Another aspect includes a user entering login information, either manually, or via a device such as a SIM, a USB flash drive, a biometric sensor, etc. The device presenting the login interface forwards the login information to a central computer, such as a telematics operations center ("TOC") central computer. The central computer performs a table lookup and retrieves information associated with the login information, such as financial account information associated with the login information. The table lookup may also return unique vehicle identification information, such as a vehicle identification number ("VIN") that has been previously associated with the user's login information. Along with the VIN, the table also may associate equipment, software, and content installed on the vehicle corresponding to the VIN. By associating the equipment, software, and content installed or configured in a given vehicle, the central computer can make customized choices available to a user when the user accesses his vehicle configuration and account information via a user interface.
For example, for a given vehicle model, a first user may own a version with base model equipment. A second user may own a similar vehicle of the same make, model, and year, but instead of equipping it with a base equipment level, he equipped it with a high performance engine, or motor, a heavy duty regenerative braking system, and a higher voltage battery charging system than the base model. When the second user logs in to an interface using his login information, the central computer searches a user-vehicle table indexed on user login information and retrieves equipment information corresponding to the equipment level of the user's vehicle. The central computer presents to the second user certain options on an interface based on how his vehicle is equipped. For example, the interface may present the option to select between a 110 V AC and 220 V AC charging scheme, as opposed to base model vehicle only being equipped for 110 V AC charging. If the vehicle associated with the user's identifier is only equipped for 110 V AC charging, the interface may display the option for 220 V in a dimmed textual font.
If the second user selects 220 V charging, the central computer may download a message to a vehicle device, such as a telematics control unit ("TCU") fixed to the second vehicle, indicating that the vehicle's user selected 220 V charging. The central computer might also detect the vehicle's location, based on latitude and longitude coordinates sensed with the TCU's GPS circuitry, and send a listing of all public charging stations that support 220 V charging within one and a predetermined geographic area surrounding the current location of the vehicle. Thus, the user has used his login information to remotely select options that affect operation and use of his vehicle.

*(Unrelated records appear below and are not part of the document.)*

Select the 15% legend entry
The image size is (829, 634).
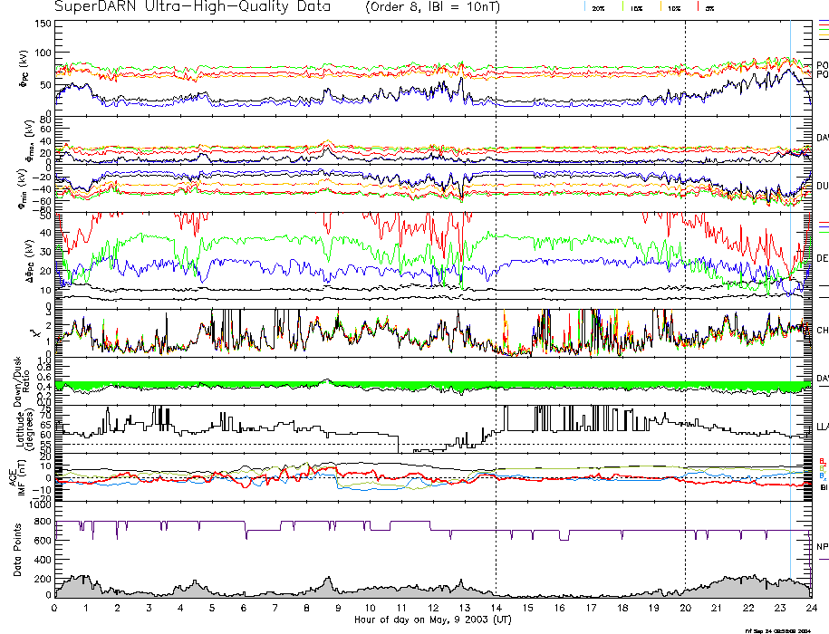(x=637, y=7)
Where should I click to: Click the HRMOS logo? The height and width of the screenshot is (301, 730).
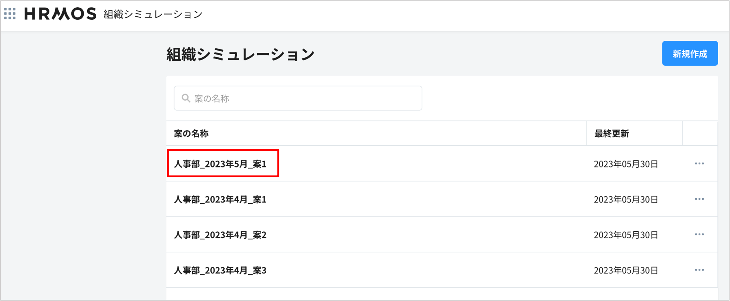point(60,14)
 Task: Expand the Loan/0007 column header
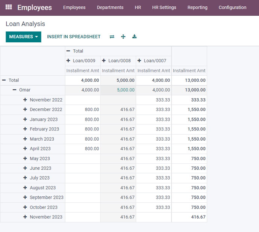coord(152,61)
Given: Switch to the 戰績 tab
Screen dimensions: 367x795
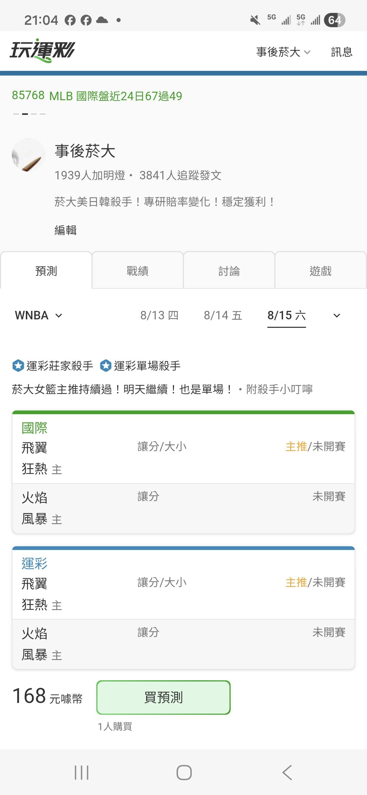Looking at the screenshot, I should tap(138, 271).
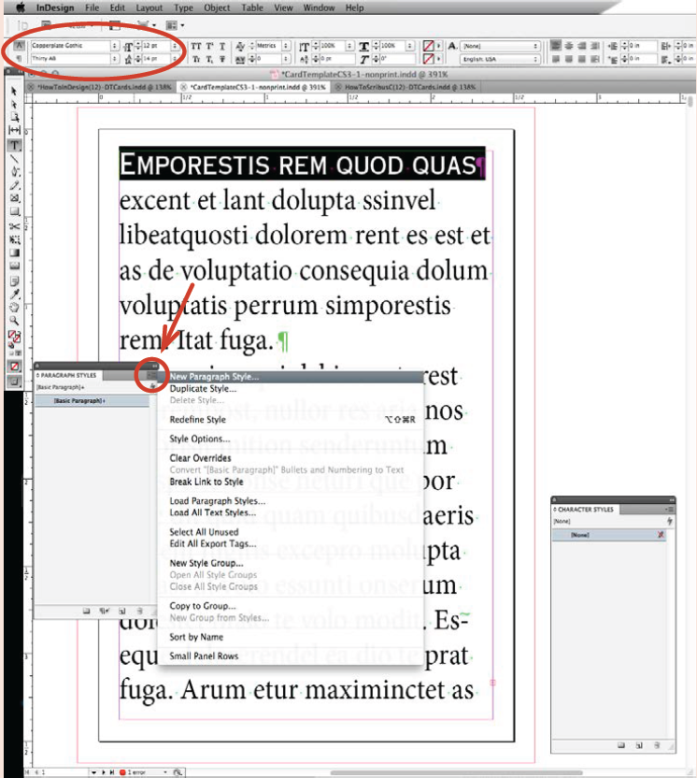Open the Layout menu in menu bar

click(x=149, y=7)
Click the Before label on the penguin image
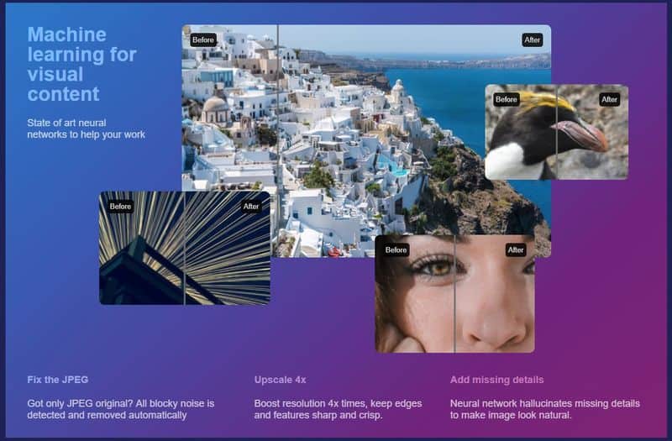Screen dimensions: 672x441 point(506,99)
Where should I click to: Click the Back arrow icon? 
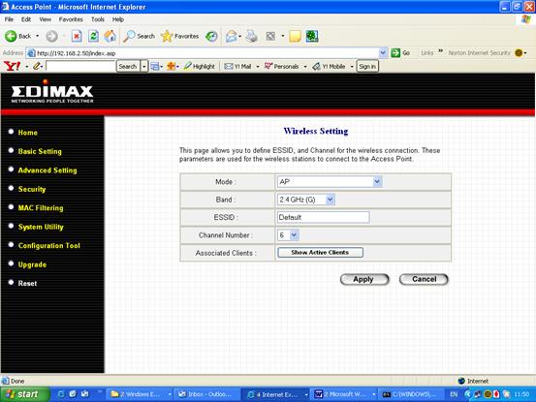[11, 36]
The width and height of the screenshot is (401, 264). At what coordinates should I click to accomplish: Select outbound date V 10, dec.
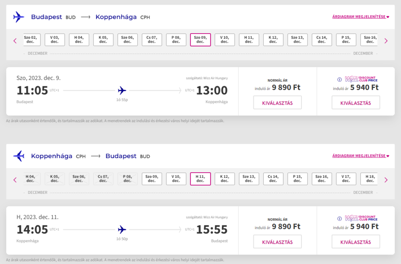[225, 39]
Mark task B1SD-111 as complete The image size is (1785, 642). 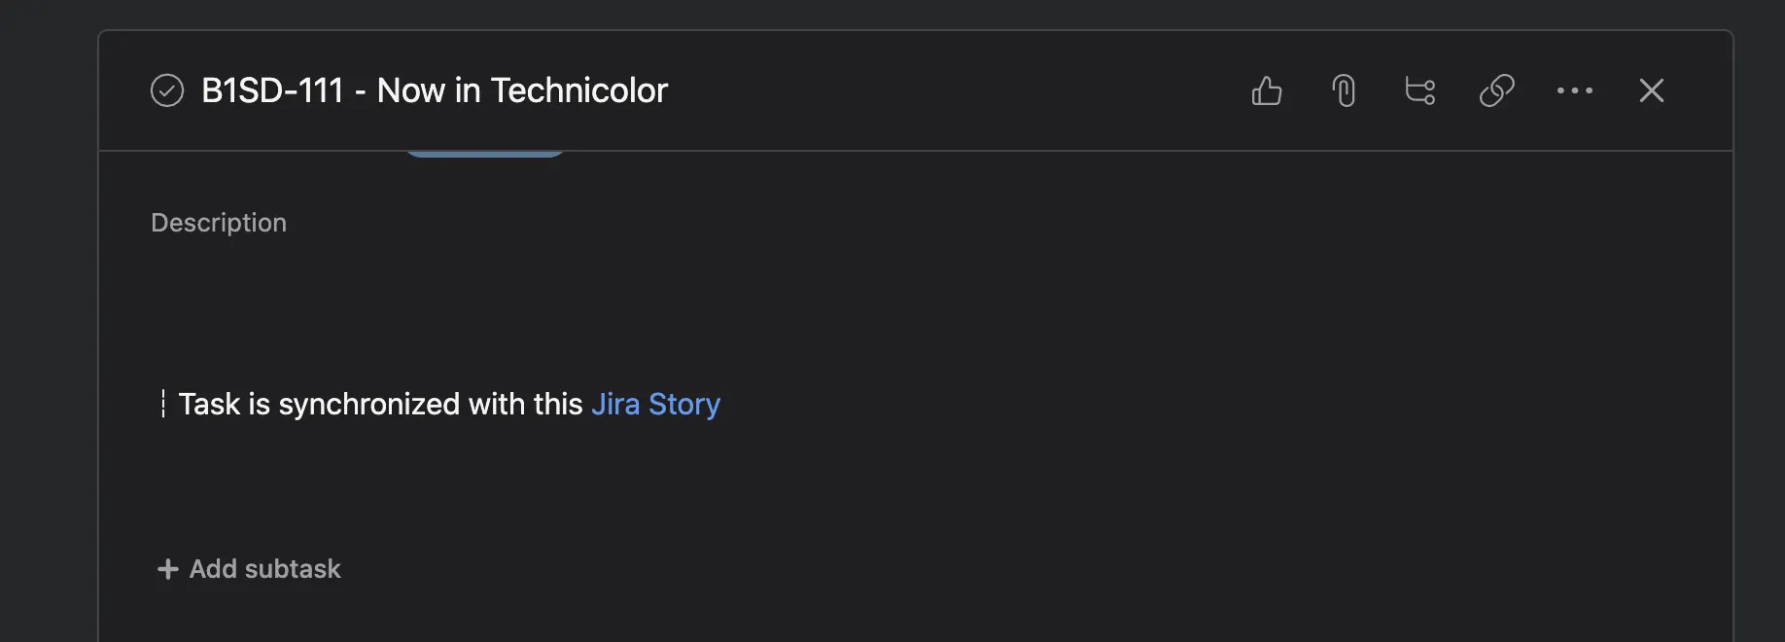pos(167,90)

The user may also enter charging preferences through the interface, which may be hosted by the central computer, or by a mobile wireless user device, or by the TCU installed in the vehicle. The TOC may transmit the selected preferences to the TCU, which may use the preferences to create a charging schedule to use for controlling charging of one or more batteries in the vehicle.
Other examples of such selections may include selecting a re-flash, or reprogramming, of a vehicle's engine and transmission control modules that provides high performance tuning of the vehicle as compared with the programming that the original manufacturer ("OEM") sold with the vehicle. Using a device remote from the vehicle allows remote performance upgrades, and also remote performance downgrades to effectively `detune` a vehicle's performance level if another person, such as the owner's son, or a thief, is driving the vehicle. The user may agree through the interface to pay, according to the financial account information, such as an account number, and rules, such as a maximum charge amount, associated with his login information, a third party for the re-flash programming, which the third party could download to the telematics unit after receiving payment therefor. As examples, the financial account could be a credit card account, or a telematics user's subscriber account.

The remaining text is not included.